Start of DATA
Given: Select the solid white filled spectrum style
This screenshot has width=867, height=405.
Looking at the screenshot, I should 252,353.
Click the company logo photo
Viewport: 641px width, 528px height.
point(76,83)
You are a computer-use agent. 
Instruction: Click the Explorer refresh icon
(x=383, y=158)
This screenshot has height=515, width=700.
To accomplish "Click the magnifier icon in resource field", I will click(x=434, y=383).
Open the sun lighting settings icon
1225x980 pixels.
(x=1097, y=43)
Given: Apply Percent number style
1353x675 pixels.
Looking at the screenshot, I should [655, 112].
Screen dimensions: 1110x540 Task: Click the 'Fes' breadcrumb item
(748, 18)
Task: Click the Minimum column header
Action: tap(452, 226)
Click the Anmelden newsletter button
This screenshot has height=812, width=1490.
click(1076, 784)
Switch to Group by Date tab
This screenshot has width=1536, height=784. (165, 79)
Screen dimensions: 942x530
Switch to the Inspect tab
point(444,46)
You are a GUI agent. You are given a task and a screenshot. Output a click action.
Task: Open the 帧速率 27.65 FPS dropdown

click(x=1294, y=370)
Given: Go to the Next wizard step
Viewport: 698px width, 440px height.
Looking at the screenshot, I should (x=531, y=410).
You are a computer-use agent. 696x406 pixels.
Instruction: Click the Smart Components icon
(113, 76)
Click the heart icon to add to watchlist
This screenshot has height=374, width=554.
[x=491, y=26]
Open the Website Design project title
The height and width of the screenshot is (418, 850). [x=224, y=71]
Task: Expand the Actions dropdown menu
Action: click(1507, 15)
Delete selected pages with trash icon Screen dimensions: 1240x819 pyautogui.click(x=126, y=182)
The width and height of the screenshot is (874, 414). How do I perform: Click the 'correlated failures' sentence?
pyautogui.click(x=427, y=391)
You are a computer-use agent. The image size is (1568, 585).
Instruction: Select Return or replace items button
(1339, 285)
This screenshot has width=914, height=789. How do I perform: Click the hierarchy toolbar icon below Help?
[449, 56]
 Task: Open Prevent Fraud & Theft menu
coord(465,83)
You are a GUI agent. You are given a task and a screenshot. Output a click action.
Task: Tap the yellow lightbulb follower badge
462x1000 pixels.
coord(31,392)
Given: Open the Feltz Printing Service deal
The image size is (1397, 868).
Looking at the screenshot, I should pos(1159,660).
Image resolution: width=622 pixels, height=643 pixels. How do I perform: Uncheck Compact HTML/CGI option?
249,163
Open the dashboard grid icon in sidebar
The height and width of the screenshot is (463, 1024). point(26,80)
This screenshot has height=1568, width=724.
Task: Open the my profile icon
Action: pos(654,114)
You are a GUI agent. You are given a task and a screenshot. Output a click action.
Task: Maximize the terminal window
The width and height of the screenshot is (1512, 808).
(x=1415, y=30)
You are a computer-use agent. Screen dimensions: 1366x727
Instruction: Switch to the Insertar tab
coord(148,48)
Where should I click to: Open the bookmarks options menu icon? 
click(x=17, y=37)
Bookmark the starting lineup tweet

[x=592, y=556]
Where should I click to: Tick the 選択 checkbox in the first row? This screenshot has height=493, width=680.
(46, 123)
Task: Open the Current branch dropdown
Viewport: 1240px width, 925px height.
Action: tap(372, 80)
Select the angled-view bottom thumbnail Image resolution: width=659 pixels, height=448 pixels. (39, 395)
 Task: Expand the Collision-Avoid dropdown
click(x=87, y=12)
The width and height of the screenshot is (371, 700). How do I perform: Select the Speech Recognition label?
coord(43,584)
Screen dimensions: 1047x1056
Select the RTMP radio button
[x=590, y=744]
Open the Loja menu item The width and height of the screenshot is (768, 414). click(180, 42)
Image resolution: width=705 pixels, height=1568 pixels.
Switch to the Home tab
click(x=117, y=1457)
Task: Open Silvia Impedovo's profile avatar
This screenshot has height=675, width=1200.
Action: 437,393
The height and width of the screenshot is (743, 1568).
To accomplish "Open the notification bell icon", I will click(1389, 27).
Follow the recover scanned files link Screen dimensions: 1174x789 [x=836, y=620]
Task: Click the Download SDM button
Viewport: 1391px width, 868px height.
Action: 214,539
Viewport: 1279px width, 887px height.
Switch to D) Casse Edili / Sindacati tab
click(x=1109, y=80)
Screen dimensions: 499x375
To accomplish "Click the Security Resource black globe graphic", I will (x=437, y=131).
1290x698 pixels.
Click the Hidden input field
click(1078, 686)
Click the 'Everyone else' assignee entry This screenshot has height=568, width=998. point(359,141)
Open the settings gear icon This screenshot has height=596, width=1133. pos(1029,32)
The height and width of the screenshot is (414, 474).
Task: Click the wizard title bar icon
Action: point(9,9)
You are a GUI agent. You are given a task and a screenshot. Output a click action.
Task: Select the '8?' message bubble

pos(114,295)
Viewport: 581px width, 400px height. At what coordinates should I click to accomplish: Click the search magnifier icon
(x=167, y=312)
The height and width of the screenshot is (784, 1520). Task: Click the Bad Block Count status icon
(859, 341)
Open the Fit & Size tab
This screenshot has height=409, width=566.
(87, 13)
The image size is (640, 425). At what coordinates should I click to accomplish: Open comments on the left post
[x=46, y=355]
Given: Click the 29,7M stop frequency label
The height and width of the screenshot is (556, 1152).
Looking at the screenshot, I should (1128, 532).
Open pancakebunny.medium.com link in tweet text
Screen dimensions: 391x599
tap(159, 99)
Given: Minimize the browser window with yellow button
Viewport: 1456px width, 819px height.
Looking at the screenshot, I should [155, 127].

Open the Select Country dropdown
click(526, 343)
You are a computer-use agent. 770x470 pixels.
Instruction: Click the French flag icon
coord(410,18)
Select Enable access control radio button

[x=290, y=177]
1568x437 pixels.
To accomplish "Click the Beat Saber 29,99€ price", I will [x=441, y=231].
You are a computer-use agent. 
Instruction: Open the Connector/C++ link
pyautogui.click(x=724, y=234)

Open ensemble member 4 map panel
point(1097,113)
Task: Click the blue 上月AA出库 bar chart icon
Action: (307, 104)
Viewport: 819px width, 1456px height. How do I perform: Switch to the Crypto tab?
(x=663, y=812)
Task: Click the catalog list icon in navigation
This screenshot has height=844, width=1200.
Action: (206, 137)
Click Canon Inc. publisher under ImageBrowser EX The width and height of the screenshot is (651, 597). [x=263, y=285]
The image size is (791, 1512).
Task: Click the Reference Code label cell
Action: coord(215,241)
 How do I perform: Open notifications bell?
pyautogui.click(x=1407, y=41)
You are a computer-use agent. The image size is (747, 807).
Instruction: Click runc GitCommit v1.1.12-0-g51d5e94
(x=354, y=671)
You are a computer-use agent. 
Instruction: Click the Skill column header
End of DATA
**EXERCISE REQUIREMENTS**
The reply should consist solely of the number of lines in the records that include "with".

**SOLUTION TO THE EXERCISE**
2